As DAC matures, De Luna said there are essentially two generations of technologies: the first generation identified the challenges that the second generation is now working to solve.

“These are technologies that have a pathway to lower energy intensity than the first generation,” he said. At the same time, the newer entrants lack the longevity and experience of the original players. “There’s a lot to be said about momentum, and a lot to be said about establishment.”

Solving for bottlenecks

Among the hundreds of startups that have filed for DAC patents in recent years, many are focused on developing a business model that could make the tech more sustainable, and build up a carbon removal market that doesn’t rely solely on major corporate removal credit purchases.

Capture6, for example, uses a process that both produces freshwater and eliminates brine waste created by industrial processes. That means that some projects, like a recently announced deal to build a fully integrated water management and carbon removal facility at a desalination facility in South Korea, have multiple revenue streams

Then there’s Los Angeles startup Avnos, whose “hybrid” DAC solution includes a moisture-responsive sorbent that doesn’t require heat, and which produces five tons of distilled water for every ton of carbon removed. Avnos licenses its tech to project developers and to industrial customers that need access to both water and carbon dioxide.

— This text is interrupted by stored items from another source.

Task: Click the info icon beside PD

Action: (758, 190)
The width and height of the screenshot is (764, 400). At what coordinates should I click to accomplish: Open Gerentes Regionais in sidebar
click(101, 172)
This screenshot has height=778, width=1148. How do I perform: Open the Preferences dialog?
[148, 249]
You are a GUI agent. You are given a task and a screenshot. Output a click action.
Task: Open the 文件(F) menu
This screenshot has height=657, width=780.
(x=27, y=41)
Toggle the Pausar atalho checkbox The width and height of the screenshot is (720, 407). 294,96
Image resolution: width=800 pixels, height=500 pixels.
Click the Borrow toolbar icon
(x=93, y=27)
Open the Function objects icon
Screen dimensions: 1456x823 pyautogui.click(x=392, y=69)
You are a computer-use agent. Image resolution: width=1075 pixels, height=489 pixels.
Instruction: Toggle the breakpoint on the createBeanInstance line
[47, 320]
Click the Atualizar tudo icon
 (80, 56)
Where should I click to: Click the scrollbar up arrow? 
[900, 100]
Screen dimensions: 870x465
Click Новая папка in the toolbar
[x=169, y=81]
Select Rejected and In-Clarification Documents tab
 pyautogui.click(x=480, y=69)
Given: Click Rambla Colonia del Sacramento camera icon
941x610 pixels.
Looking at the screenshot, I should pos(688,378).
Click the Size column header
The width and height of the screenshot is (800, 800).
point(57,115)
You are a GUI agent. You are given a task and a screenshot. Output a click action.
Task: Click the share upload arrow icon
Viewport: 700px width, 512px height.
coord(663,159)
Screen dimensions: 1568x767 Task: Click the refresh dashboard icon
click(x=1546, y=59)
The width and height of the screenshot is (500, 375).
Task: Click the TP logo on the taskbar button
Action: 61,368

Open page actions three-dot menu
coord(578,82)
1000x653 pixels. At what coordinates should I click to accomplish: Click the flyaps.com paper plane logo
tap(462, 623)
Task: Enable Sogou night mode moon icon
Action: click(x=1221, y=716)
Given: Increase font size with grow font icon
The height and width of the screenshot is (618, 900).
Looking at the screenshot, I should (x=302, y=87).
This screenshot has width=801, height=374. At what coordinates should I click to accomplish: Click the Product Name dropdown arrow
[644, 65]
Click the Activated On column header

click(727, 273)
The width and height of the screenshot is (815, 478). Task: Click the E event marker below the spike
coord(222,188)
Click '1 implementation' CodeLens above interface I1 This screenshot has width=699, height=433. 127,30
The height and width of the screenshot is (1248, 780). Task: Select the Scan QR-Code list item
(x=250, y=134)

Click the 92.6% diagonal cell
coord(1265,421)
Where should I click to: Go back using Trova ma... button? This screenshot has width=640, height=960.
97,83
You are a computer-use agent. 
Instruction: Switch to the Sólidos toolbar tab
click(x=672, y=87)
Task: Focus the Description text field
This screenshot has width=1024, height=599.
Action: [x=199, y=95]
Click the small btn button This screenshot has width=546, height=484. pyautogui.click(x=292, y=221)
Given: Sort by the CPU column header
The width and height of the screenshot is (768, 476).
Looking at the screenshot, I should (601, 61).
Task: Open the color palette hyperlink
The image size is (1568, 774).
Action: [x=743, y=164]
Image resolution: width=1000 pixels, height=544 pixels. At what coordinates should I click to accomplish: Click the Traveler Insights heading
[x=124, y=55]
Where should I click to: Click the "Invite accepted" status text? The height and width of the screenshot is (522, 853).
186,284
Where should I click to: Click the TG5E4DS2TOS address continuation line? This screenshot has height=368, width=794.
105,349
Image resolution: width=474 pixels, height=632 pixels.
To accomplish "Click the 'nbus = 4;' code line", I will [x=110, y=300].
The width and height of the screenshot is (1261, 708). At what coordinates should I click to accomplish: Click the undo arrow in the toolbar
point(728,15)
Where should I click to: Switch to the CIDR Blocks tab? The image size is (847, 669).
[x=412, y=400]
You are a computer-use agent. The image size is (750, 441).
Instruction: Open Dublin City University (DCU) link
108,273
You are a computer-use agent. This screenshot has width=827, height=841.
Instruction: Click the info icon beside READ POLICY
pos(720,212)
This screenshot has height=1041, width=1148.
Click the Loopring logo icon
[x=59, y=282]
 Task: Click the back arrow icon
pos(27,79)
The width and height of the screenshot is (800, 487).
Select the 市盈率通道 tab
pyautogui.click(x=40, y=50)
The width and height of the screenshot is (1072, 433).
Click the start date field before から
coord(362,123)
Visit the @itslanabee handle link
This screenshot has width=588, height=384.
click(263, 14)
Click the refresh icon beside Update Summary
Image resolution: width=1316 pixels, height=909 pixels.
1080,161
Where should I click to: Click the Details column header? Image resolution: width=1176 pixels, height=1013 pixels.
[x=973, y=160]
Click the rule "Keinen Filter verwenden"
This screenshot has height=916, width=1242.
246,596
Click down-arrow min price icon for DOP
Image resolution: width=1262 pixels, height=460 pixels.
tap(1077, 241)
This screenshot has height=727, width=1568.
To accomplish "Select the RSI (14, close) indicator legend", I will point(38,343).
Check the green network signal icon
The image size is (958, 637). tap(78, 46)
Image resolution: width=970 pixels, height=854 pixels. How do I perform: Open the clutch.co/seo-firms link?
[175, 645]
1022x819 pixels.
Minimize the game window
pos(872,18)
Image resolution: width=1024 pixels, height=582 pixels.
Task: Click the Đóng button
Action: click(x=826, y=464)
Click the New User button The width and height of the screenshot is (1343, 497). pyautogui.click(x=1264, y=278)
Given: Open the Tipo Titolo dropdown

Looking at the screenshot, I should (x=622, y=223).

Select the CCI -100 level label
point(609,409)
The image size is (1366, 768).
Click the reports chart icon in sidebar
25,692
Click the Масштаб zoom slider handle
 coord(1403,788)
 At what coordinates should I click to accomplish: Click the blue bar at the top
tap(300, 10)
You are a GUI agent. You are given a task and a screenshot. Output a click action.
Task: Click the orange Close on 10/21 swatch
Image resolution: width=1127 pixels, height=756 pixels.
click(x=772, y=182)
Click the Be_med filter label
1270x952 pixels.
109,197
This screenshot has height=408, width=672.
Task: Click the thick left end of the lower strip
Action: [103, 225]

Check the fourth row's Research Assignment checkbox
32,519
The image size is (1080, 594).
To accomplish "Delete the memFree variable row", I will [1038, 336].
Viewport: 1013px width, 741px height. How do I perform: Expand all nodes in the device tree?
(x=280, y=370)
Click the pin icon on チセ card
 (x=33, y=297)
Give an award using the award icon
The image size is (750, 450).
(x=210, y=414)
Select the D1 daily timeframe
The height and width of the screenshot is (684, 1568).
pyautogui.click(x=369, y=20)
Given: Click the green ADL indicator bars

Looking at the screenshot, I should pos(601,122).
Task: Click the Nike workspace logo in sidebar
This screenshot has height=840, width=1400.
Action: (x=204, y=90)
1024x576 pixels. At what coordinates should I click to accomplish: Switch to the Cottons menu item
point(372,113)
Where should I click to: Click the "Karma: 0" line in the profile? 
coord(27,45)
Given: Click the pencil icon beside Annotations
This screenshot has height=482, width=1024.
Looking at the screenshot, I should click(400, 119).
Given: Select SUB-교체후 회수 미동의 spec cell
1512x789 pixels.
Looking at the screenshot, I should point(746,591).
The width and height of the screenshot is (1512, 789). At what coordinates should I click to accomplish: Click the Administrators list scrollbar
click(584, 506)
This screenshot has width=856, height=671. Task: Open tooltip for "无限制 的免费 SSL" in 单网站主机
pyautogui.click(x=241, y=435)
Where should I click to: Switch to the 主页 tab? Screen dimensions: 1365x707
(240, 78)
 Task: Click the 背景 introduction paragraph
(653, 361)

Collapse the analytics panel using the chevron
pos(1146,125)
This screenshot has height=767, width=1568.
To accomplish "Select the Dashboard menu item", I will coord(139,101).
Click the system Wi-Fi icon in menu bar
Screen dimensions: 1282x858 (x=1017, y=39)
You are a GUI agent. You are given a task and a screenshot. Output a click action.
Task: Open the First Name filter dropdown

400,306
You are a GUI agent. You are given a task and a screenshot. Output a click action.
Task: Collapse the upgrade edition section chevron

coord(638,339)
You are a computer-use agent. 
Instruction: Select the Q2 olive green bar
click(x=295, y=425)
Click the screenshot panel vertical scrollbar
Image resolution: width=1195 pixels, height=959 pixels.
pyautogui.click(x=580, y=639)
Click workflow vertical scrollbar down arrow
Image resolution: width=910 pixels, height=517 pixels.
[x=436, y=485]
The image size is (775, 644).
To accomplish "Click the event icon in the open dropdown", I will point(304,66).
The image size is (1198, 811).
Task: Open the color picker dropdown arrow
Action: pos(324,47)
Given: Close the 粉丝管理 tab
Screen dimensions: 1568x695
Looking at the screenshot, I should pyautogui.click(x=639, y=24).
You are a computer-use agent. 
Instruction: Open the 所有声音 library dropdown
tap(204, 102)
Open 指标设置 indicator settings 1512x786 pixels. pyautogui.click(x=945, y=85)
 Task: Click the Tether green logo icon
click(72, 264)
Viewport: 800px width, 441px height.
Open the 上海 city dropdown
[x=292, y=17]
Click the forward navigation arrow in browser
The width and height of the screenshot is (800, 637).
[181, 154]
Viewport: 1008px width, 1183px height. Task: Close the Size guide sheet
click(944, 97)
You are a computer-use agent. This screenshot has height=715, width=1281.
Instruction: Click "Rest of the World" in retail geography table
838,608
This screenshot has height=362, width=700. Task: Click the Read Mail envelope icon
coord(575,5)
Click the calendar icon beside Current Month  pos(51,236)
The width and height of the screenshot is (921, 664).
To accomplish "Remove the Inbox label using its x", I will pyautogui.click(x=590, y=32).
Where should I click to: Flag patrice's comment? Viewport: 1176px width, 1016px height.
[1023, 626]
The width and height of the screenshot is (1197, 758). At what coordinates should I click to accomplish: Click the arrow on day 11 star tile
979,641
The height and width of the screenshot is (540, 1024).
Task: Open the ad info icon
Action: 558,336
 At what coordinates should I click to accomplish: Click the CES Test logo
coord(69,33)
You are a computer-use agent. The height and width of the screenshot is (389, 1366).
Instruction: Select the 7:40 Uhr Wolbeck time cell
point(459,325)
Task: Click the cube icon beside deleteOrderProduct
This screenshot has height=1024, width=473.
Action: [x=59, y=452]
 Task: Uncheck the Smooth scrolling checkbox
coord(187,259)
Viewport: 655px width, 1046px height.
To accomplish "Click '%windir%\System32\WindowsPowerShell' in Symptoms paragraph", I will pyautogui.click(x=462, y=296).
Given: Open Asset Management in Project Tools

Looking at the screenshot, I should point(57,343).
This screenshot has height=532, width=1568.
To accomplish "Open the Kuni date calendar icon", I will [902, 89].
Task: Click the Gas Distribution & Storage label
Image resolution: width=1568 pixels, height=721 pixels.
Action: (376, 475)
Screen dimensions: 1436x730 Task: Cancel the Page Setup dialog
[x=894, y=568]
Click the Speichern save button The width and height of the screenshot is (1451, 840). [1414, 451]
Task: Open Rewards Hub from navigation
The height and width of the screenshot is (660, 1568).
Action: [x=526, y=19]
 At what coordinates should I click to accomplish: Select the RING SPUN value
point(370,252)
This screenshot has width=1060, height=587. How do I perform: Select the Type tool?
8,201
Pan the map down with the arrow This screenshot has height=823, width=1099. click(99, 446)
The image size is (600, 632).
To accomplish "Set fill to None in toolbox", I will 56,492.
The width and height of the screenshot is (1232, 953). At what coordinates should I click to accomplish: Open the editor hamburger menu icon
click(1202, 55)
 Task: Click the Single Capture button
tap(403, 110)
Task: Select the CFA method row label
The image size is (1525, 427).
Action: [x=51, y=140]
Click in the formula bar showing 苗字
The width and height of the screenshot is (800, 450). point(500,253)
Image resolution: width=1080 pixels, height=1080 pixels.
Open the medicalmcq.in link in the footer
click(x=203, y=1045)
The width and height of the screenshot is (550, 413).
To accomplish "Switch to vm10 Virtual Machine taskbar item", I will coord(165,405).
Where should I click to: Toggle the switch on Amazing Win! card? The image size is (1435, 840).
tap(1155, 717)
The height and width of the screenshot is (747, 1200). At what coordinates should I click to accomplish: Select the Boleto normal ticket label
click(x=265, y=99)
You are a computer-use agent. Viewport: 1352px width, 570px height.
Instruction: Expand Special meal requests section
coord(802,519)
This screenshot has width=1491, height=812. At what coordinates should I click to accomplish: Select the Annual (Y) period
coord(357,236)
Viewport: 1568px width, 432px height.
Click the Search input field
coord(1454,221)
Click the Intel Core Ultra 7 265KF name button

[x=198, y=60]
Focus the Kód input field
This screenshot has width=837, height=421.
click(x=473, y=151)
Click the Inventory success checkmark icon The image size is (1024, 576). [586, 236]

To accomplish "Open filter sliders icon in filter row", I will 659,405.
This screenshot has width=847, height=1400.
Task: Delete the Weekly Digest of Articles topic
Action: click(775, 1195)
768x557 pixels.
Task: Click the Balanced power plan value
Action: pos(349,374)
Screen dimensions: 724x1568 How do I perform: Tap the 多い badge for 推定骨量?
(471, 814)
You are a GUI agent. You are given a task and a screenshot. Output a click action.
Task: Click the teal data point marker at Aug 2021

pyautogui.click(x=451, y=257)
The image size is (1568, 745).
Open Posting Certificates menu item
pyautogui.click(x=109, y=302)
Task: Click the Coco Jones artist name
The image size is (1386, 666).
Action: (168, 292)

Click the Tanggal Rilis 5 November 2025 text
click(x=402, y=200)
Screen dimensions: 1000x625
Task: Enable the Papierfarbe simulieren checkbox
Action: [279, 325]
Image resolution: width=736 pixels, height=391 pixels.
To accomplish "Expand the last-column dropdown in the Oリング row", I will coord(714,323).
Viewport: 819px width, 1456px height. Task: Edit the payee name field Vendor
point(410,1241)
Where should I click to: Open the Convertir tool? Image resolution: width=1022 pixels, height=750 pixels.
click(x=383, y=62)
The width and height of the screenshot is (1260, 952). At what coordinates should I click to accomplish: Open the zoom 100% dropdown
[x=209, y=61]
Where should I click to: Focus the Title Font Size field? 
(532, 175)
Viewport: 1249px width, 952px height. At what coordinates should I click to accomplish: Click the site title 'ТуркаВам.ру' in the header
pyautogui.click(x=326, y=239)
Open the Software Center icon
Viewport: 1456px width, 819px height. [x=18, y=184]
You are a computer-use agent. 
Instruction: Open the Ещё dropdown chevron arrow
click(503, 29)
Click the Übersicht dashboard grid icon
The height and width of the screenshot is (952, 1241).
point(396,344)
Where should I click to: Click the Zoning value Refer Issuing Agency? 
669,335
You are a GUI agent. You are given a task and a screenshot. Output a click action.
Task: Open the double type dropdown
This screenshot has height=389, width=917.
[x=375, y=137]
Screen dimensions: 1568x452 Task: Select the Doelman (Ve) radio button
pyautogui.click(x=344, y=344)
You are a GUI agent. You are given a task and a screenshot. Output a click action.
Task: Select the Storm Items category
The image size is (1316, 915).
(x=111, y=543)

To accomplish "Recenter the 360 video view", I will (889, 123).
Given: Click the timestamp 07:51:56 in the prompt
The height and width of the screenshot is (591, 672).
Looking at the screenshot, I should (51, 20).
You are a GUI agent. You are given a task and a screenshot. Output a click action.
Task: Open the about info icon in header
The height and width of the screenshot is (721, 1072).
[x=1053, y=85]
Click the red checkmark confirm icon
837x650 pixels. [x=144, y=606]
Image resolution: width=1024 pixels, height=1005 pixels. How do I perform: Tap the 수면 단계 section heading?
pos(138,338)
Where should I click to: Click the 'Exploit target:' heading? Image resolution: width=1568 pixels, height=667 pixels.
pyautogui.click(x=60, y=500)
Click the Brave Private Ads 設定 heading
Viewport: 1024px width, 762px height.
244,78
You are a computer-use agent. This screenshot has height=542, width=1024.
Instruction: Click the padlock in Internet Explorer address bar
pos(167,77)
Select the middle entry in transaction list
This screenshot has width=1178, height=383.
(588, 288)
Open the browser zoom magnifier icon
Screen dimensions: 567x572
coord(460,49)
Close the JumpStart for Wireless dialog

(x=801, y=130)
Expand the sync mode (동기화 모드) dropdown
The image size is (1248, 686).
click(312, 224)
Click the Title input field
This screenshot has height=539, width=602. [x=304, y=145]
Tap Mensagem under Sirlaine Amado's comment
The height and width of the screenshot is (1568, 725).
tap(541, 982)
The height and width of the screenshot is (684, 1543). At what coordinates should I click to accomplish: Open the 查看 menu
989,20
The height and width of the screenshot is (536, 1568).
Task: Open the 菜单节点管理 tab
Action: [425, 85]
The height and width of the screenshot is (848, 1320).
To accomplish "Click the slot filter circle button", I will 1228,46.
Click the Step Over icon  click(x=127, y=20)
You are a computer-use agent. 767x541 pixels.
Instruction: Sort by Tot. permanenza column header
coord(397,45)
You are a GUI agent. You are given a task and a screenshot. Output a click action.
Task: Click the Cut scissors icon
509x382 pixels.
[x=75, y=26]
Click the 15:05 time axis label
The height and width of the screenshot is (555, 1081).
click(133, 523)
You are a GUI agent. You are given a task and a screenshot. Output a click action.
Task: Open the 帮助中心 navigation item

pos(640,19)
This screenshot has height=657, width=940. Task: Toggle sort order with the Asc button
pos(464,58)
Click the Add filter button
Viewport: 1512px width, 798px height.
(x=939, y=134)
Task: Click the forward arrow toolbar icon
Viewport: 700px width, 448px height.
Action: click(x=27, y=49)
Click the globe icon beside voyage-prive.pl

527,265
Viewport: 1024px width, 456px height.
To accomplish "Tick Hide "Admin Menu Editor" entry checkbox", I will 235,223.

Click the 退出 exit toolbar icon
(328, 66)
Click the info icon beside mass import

Mission Zero, a British DAC startup touting a “plug and play” DAC solution and using a liquid sorbent, is similarly eschewing the voluntary markets, and is instead commoditizing carbon dioxide as a gas stream for industrial users, such as for synthetic fuels and building materials. Mission Zero is also targeting the extremely high energy efficiency of under 800 kilowatt-hours per ton of removal for its electrochemical separation process.

While the wider carbon removal market already has large volumes of committed purchases from high-conviction buyers like Microsoft, for example, Mission Zero CEO Nicholas Chadwick said “a billion-dollar market yet it does not make. Carbon as an industrial input, however, is already a $10 billion market, Chadwick said. 

“What we are doing is providing a CO2 generator, a source of CO2 from the atmosphere, converted to commodity-grade at the site where it’s required,” he said. That approach, Mission Zero hopes, will allow it to scale much more rapidly, and the company expects to be on par with or cheaper than traditional commodity sources by next year.

Amador, at the Carbon Removal Alliance, said these alternative business models are helpful in the short-term, but that it will be difficult to reach the 10-gigaton scale via these “side markets” alone.

“Without taking the climate piece into consideration,” she said, “I don’t think you can make a credible business case in the long term.”

On the tech side, DAC startups are experimenting with different, cheaper sorbents, modular designs, and other ways to reduce energy consumption, like using passive air contacting rather than fans.

Noya, for example, is leveraging the more traditional business model of selling removal to offtakers like Shopify, but says its modular, geography-agnostic approach will allow it to scale quickly and get cheap fast.

That includes using a sorbent made up of activated carbon, and off-the shelf fans, pumps, and compressors, said co-founder and CEO Josh Santos. Noya expects to reach the $100 per ton target between 2030 and 2035, Santos said.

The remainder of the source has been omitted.